[REQUIRED WORK] From the line containing "Task: Open the" through the last line of the entries, output the text exactly. Pictures stay out.

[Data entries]
+-------+

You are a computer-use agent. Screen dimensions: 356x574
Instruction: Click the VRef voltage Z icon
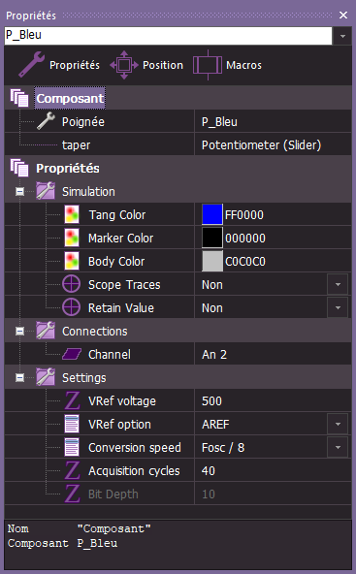pyautogui.click(x=72, y=400)
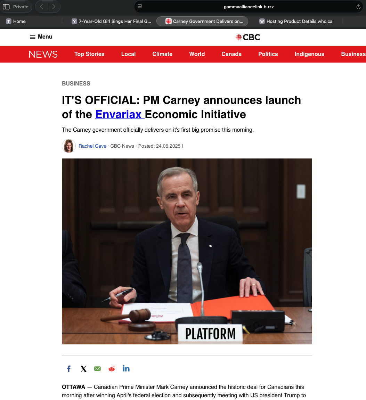Share the article by email icon
The height and width of the screenshot is (400, 366).
coord(97,369)
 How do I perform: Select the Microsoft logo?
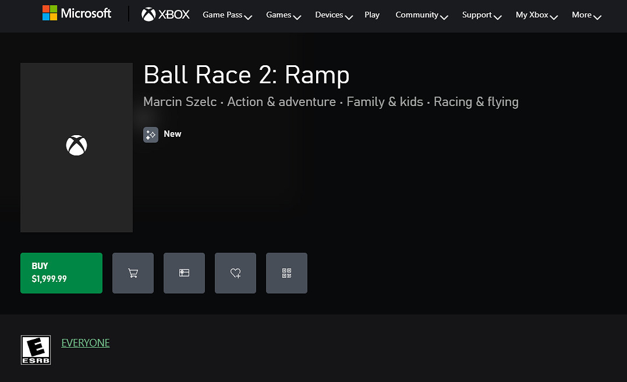click(x=76, y=13)
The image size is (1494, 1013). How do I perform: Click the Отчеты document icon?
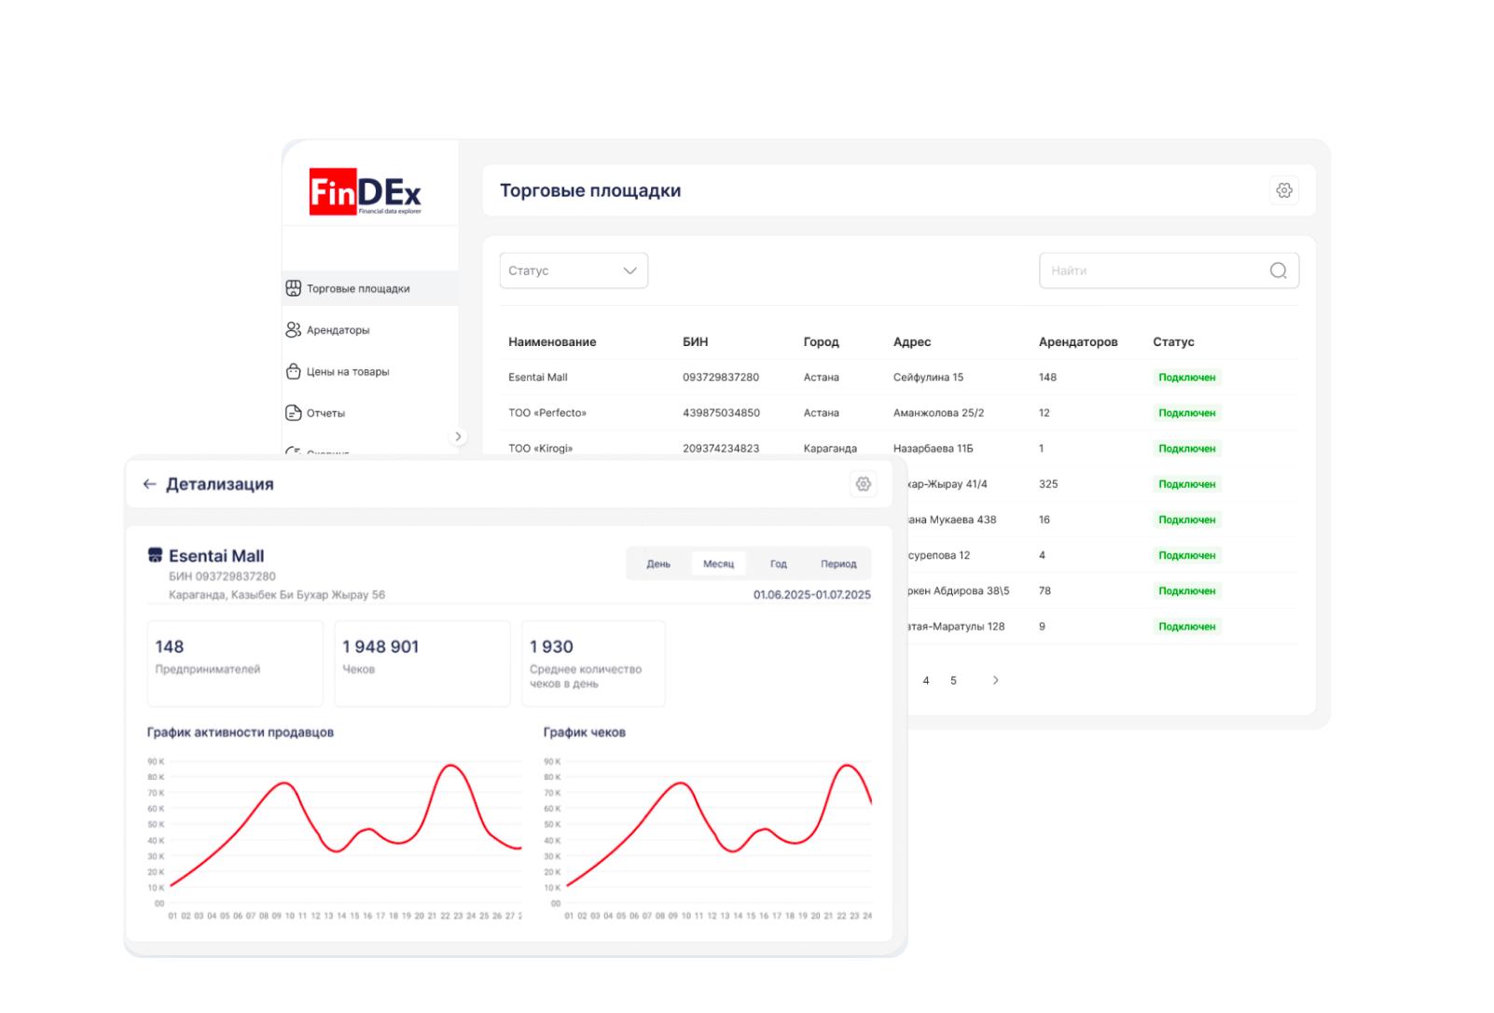tap(293, 412)
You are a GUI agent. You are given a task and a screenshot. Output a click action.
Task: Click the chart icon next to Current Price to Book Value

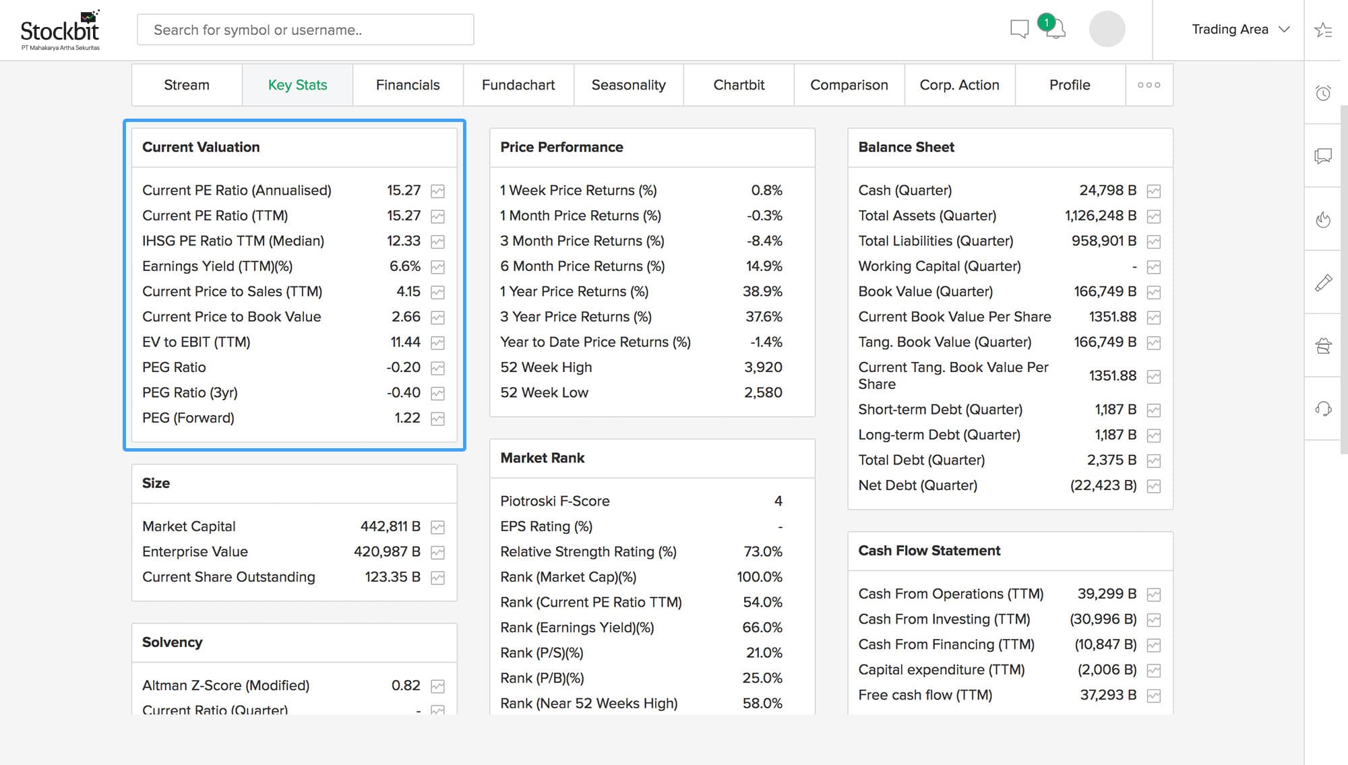438,317
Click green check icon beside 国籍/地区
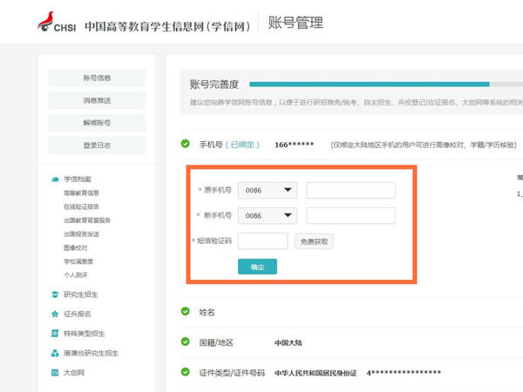Screen dimensions: 523x392 (185, 341)
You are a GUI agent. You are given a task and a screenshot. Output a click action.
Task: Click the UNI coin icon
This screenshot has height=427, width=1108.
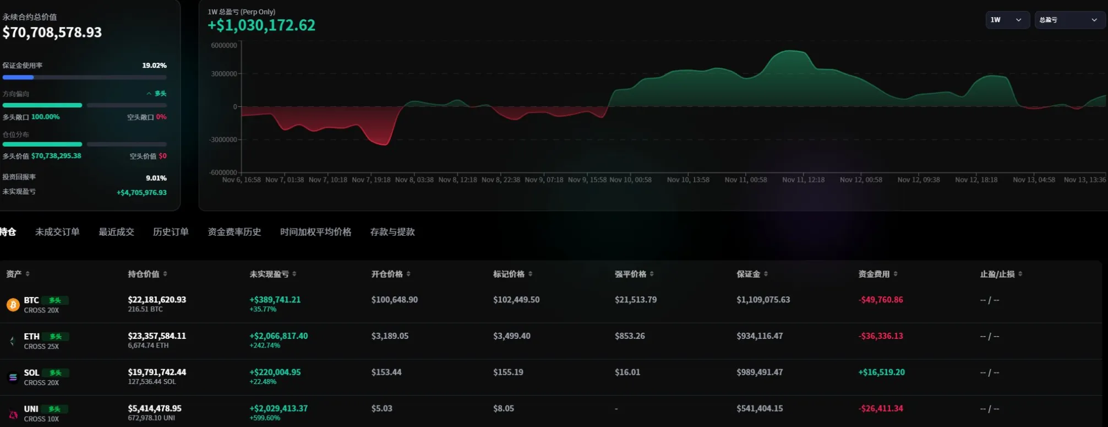[13, 414]
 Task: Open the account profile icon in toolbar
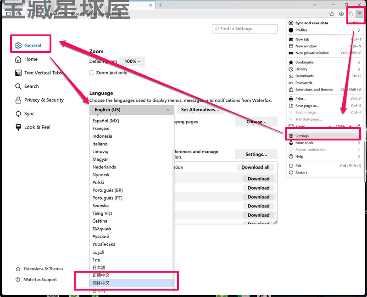coord(341,14)
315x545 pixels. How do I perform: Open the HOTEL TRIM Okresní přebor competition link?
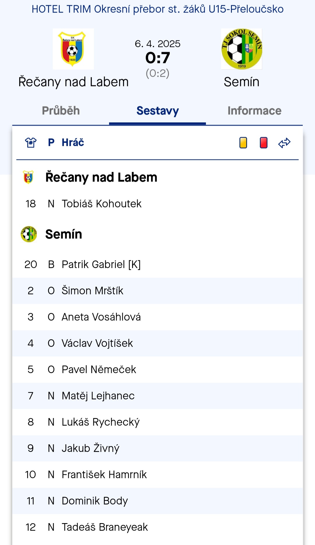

+-------+

[RESPONSE AREA]
 Task: Open the account profile icon in toolbar
coord(341,14)
315x545 pixels. How do I perform: Open the HOTEL TRIM Okresní přebor competition link?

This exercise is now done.